Task to complete:
All of the records that follow need to be copied word for word, without the pictures.
---- Data for analysis
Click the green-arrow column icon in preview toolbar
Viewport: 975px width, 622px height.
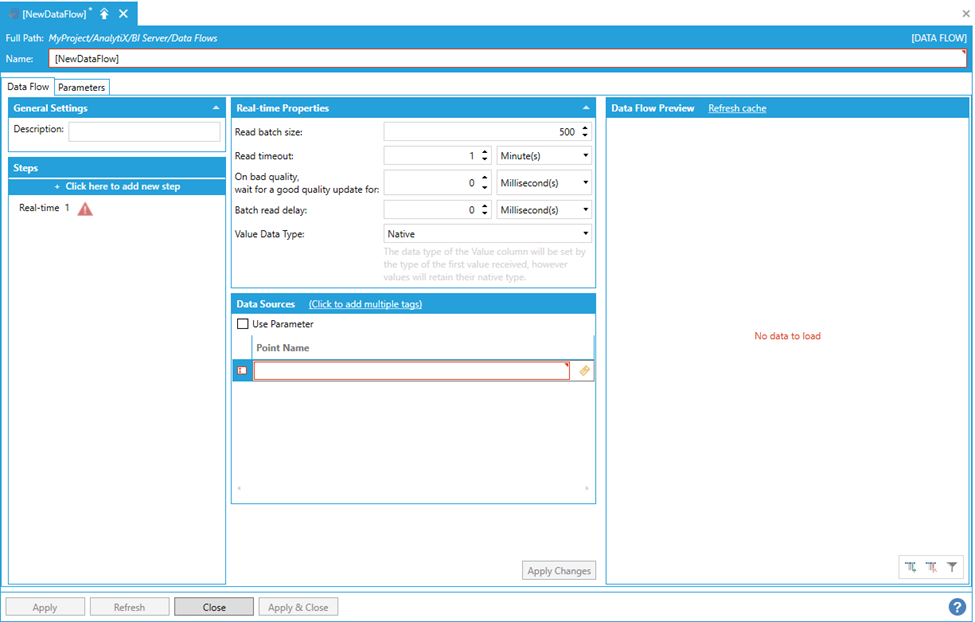(911, 567)
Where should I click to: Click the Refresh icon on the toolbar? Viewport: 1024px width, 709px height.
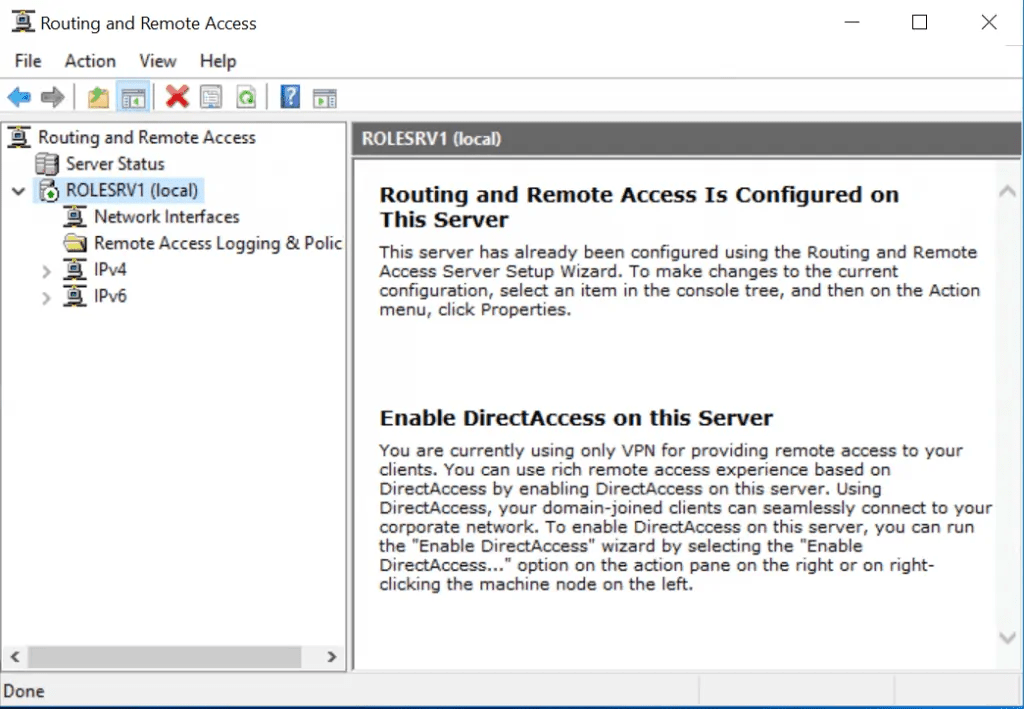(244, 96)
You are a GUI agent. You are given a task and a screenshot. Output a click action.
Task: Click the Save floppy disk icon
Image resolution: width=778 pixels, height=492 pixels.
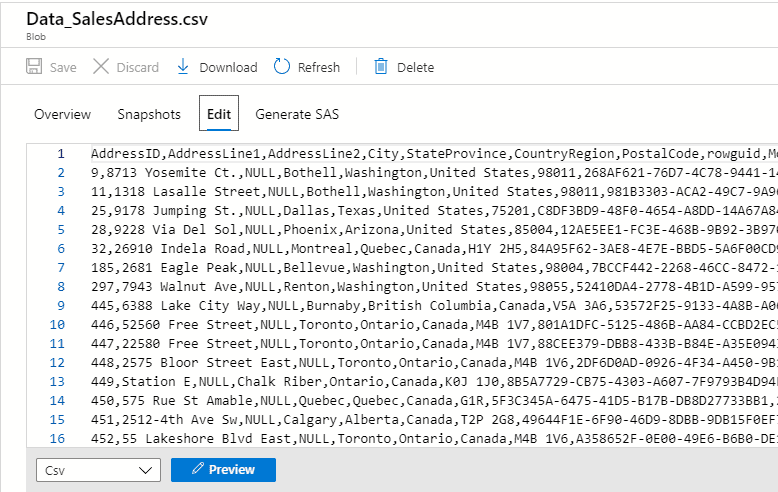[x=34, y=67]
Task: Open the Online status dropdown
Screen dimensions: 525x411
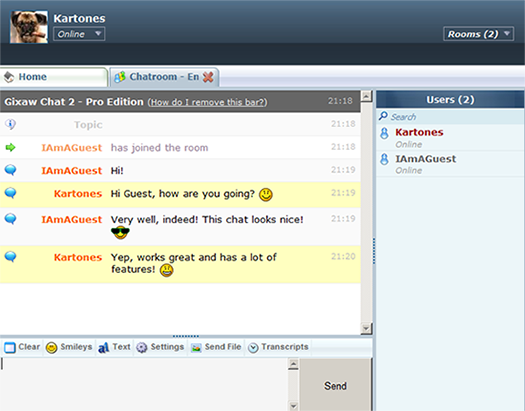Action: pyautogui.click(x=79, y=34)
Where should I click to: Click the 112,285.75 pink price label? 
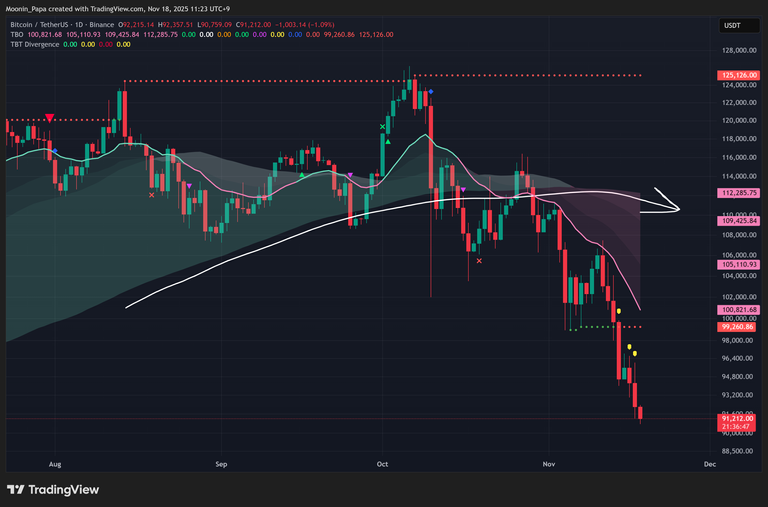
--------
Reply to the exercise:
Click the green-arrow column icon in preview toolbar
Viewport: 975px width, 622px height.
(911, 567)
Where should I click to: Click the Refresh icon on the toolbar? Viewport: 1024px width, 709px height.
(244, 96)
You are a GUI agent. You are given a task and a screenshot. Output a click action.
Task: Click the Save floppy disk icon
Image resolution: width=778 pixels, height=492 pixels.
[x=34, y=67]
Task: Open the Online status dropdown
Screen dimensions: 525x411
Action: pyautogui.click(x=79, y=34)
Where should I click to: Click the 112,285.75 pink price label? 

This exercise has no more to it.